WORK TO BE COMPLETED
Copy every line of the records below that holds the word "screenshot".

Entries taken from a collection
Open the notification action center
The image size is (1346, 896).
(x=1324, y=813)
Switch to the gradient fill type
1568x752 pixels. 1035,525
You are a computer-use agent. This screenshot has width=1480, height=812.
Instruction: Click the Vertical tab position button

...

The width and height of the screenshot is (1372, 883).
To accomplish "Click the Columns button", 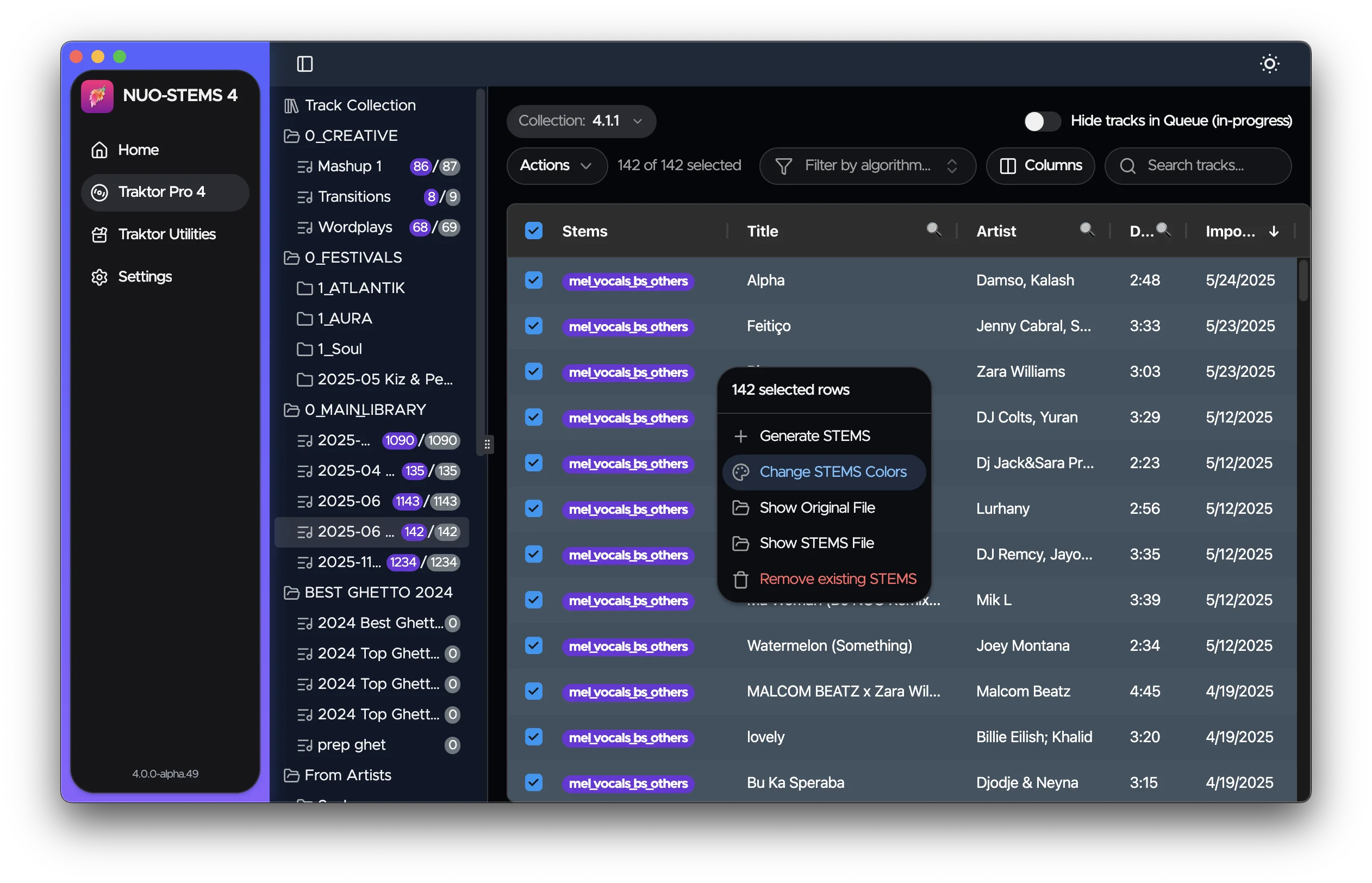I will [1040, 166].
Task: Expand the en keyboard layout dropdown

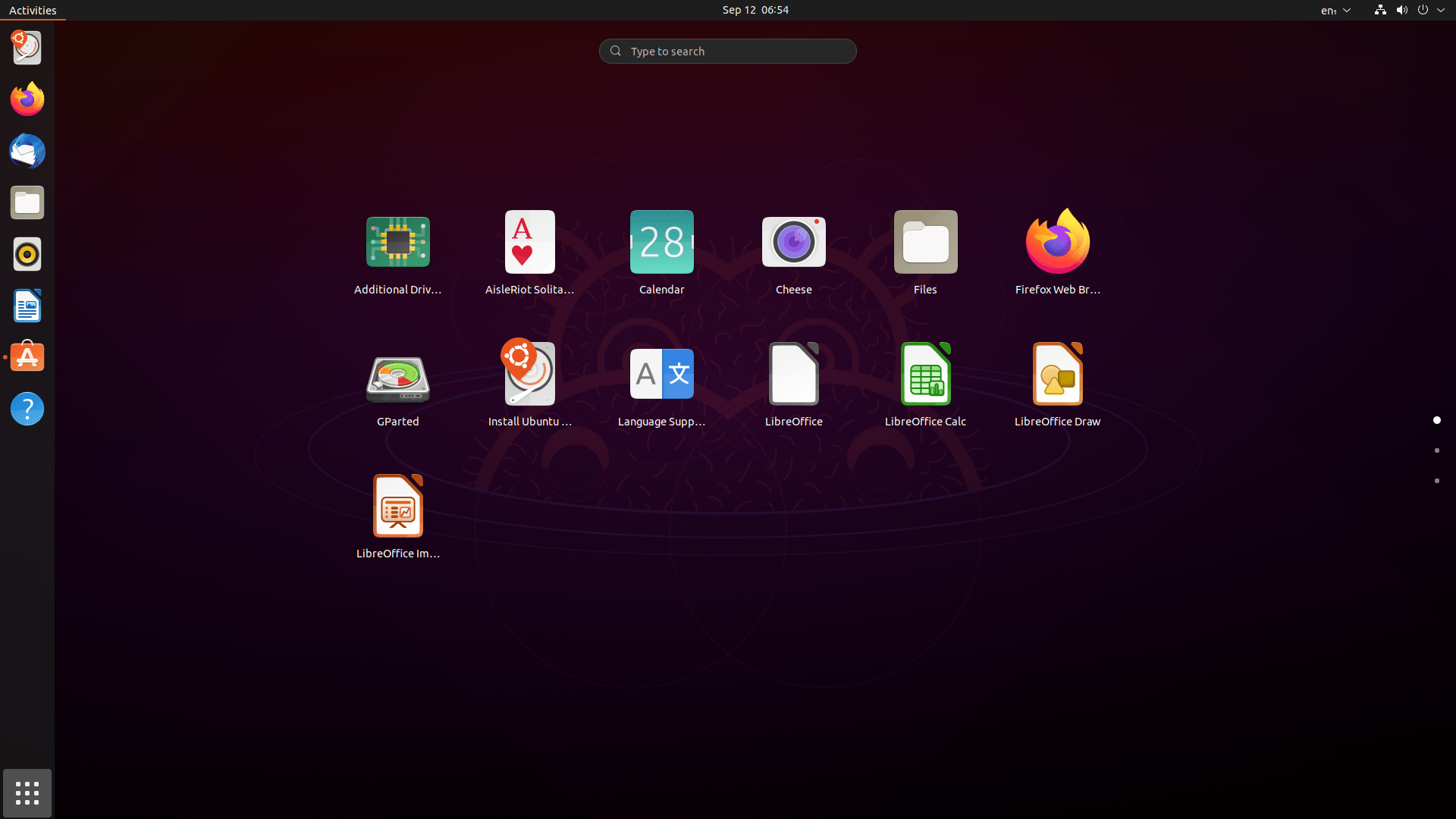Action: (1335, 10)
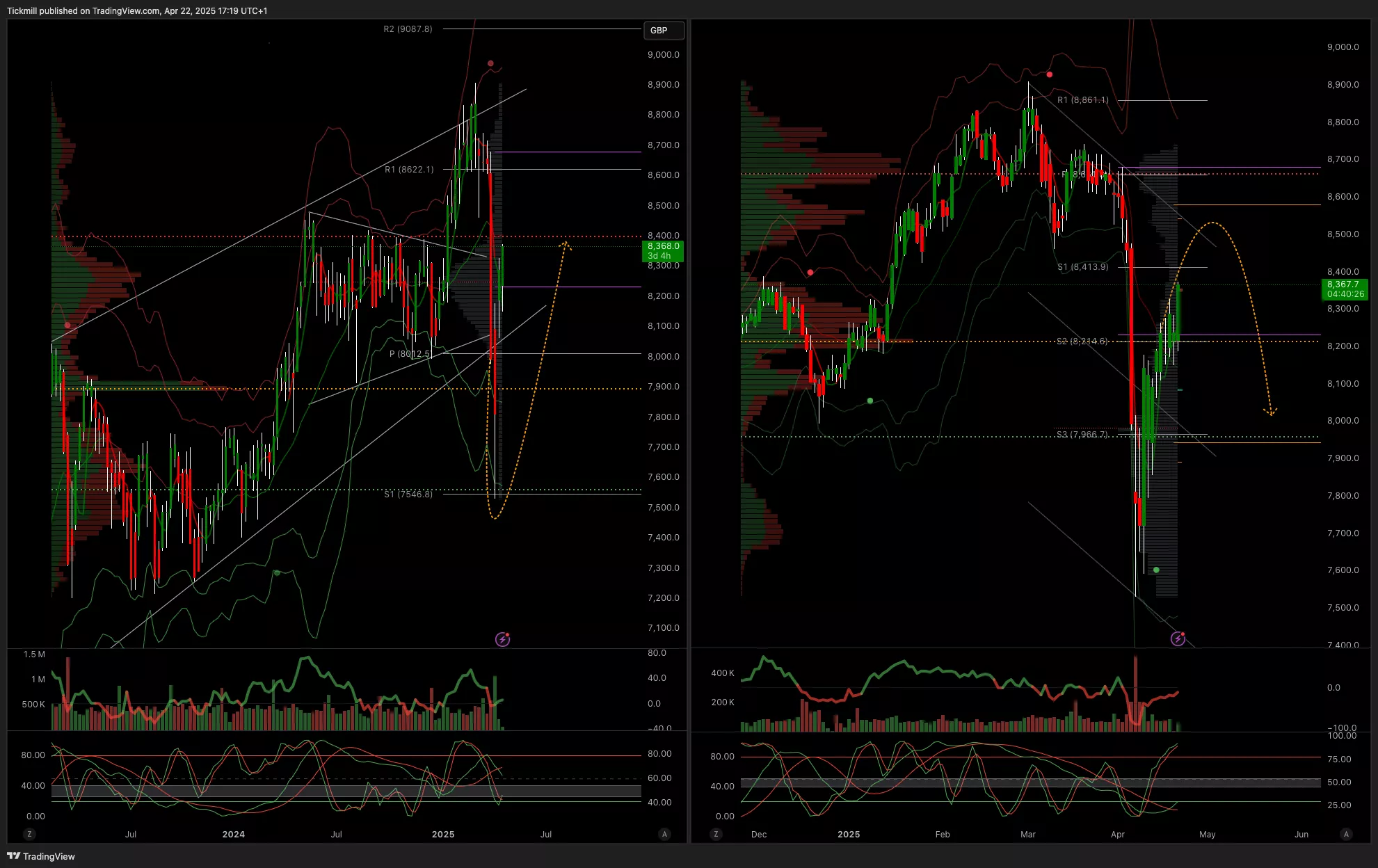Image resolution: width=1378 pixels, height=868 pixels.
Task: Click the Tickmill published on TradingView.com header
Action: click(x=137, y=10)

ANSWER SECTION
You are a computer-use agent. This screenshot has width=1480, height=812.
The width and height of the screenshot is (1372, 883).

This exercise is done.